_What this task involves_
Starting from the line that contains "Click the green Company building icon", output every remaining line of the records below exactly as it appears, that line and the last one included.

_Records to use_

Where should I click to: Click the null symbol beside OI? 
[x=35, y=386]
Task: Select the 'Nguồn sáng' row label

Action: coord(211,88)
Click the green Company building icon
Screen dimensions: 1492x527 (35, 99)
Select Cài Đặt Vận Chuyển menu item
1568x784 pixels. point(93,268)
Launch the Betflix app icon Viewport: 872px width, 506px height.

_Output_
Click the green Company building icon
Screen dimensions: 1492x527 (35, 99)
Select Cài Đặt Vận Chuyển menu item
1568x784 pixels. point(93,268)
Launch the Betflix app icon Viewport: 872px width, 506px height.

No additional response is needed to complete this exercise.